Trecho do documento:
Entrevista – Luiz Alberto Moniz Bandeira: cientista político e historiador; sucesso da relação de Obama com governos da América Latina dependerá do papel do Brasil como liderança regional
Wilson Tosta, RIO
Um dos mais conhecidos pesquisadores das relações Brasil-EUA, o cientista político e historiador Luiz Alberto Moniz Bandeira vê nos gestos de simpatia do presidente americano, Barack Obama, em direção ao Brasil uma busca do prestígio perdido pelos EUA na América Latina. O autor de livros como Formação do Império Americano (Da Guerra Contra a Espanha à Guerra no Iraque) e Presença dos Estados Unidos no Brasil disse ao Estado que há um sintoma de “decadência do império americano” na eleição de “um homem negro” para presidir a América branca e protestante.
O presidente Obama fez alguns gestos recentes em relação ao Brasil e ao presidente Lula, prestigiando ambos. Que conclusão podemos tirar disso?
Obama é muito inteligente e perspicaz. Ele reconhece que Lula preside uma superpotência astuta como nenhum outro gigante emergente, como escreveu a revista Newsweek esta semana. Ele sabe que Lula, de forma não declarada, se contrapõe à influência dos EUA sem o radicalismo de Hugo Chávez. O fato é que os EUA, já faz algum tempo, estão perdendo o domínio sobre a América do Sul, que o Brasil sempre considerou como sua área de influência.

Exercícios propostos:
[a] Na entrevista sobre as relações entre Brasil e EUA, segundo Moniz Bandeira, qual revista escreveu que Lula preside uma superpotência astuta?
[b] Escreva a continuação da entrevista sobre as relações entre Brasil e EUA, começando logo após a última frase apresentada.

Entradas de dados salvas

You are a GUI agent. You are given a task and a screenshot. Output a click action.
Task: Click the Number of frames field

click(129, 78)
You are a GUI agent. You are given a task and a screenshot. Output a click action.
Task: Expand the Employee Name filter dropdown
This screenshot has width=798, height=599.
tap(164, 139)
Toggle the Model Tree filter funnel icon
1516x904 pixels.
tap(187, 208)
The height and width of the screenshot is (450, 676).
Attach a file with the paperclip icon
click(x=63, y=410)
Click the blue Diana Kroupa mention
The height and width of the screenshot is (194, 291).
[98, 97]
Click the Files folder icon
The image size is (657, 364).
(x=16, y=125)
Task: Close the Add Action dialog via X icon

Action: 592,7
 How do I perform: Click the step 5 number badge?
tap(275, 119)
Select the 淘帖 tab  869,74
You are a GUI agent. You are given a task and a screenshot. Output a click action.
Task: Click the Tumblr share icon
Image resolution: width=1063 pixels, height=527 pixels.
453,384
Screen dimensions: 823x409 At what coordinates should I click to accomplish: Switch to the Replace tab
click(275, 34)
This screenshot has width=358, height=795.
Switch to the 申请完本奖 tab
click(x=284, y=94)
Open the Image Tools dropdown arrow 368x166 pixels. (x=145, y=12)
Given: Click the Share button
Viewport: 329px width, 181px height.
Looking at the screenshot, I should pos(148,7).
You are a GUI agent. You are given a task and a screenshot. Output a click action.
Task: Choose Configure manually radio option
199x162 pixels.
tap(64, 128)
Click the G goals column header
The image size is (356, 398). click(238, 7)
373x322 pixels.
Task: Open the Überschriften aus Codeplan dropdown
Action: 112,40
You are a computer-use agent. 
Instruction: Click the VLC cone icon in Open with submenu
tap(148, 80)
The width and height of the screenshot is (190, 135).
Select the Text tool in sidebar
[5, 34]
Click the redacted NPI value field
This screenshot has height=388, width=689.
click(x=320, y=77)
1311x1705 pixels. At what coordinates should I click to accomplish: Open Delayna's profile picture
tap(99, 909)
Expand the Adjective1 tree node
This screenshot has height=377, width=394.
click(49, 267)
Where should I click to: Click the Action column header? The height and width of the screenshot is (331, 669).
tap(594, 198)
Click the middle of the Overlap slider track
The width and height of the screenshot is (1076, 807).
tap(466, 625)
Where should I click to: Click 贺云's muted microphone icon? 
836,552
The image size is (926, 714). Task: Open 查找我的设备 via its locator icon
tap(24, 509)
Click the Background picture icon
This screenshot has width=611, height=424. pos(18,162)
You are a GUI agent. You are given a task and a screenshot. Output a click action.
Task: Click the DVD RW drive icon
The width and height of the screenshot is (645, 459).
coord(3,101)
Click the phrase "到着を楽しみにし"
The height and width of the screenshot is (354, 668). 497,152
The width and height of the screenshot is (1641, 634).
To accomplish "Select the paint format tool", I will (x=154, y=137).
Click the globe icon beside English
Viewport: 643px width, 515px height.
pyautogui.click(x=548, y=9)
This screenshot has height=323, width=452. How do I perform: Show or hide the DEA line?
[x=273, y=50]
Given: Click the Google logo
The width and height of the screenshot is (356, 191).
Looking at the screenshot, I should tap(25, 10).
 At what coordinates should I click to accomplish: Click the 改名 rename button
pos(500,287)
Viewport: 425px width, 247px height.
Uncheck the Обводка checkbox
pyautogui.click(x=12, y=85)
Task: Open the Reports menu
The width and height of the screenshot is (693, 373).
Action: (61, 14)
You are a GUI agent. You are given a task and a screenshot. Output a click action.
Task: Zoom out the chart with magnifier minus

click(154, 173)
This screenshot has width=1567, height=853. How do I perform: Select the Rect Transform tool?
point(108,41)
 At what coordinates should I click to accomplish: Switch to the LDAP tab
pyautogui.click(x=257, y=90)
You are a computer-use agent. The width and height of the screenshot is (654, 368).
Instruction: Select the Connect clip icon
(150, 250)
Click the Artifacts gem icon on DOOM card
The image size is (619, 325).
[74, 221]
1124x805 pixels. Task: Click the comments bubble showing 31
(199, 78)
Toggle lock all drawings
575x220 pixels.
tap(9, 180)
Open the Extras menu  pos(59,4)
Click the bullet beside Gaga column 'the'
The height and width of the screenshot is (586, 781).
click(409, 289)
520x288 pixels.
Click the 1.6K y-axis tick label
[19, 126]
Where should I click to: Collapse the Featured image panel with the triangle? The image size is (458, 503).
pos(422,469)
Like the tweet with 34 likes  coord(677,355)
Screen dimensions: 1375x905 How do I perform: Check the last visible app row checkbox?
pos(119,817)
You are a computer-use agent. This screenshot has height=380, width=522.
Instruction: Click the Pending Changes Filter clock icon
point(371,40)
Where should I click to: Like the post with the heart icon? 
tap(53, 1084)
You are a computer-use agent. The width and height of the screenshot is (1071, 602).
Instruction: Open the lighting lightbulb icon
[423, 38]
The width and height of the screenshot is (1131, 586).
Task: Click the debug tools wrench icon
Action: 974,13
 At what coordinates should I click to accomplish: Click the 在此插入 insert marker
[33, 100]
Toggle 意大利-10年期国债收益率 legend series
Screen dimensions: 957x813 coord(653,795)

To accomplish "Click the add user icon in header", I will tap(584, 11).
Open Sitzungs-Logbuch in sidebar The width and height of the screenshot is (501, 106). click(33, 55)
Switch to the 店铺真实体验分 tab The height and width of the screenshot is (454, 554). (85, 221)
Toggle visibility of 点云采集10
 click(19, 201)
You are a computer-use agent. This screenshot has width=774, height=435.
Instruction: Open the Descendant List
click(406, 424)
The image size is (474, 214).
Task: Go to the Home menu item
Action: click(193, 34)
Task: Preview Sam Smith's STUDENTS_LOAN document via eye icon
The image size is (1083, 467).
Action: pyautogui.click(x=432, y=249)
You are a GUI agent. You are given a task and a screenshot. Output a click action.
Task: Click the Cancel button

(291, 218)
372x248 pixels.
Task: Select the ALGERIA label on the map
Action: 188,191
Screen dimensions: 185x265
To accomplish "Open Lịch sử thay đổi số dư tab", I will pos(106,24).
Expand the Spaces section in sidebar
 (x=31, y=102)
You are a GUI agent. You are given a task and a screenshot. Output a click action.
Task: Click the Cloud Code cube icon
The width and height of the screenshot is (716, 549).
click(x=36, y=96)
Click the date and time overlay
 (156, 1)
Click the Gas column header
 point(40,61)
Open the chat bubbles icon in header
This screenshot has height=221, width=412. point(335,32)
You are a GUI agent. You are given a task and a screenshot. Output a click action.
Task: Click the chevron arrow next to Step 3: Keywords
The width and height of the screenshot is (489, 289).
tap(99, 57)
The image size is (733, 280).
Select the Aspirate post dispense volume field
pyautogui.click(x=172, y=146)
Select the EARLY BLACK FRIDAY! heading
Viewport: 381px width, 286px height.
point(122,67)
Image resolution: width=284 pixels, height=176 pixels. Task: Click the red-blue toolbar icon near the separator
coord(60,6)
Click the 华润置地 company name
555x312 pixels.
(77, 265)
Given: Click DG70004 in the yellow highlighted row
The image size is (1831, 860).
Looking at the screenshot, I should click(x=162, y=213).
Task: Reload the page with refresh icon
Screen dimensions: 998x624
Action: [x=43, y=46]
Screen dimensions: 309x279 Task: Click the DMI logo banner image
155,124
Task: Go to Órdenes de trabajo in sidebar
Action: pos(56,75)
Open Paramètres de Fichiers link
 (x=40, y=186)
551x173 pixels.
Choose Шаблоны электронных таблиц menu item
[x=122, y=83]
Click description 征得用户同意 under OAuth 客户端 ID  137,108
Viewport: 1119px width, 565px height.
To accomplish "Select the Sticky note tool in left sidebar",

Respostas por item:
[a] A revista Newsweek.

[b]
Quais são os objetivos dos EUA em relação ao Brasil?
Obama demonstra que deseja melhorar seu relacionamento com os países da América Latina e, dentro desse contexto, um entendimento mais estreito com o Brasil reveste-se de fundamental importância para a política exterior americana. Os dois países constituem as duas maiores massas geográficas, demográficas e, apesar da assimetria, econômicas do hemisfério. Nenhum pode prescindir do outro.
Os EUA tinham uma política externa marcada pelo unilateralismo. O que explica a mudança?
A eleição de Obama, um negro, representa mais um sintoma do declínio político do império americano, até então governado por uma elite branca, anglo-saxônica e protestante – a elite “loira, de olhos azuis”, que controla o sistema financeiro e à qual o presidente Lula se referiu como responsável pela crise econômica mundial. Essa elite fracassou. Mas não significa que tenha perdido o poder.
Haveria no gesto americano de prestigiar o Brasil algum esboço de política de equilíbrio de poder na América Latina para tentar alçar o Brasil à condição de polo da esquerda moderada?
Os EUA têm de prestigiar o Brasil, mas não tentam criar nenhum “polo da esquerda moderada” em contraposição ao presidente venezuelano e ao bolivarianismo. Lula mantém um relacionamento muito bom com Chávez e quer que a Venezuela se integre como sócia plena do Mercosul. E tem razão a revista Newsweek, ao ressaltar que a eventual aprovação da entrada da Venezuela no Mercosul não significa endosso das políticas de Chávez, mas uma forma de contê-lo por meio das obrigações do bloco comercial, como o respeito à democracia e a proteção à propriedade. É isso que certos setores políticos no Senado não entenderam.
O Brasil poderia quebrar o gelo entre cubanos e americanos?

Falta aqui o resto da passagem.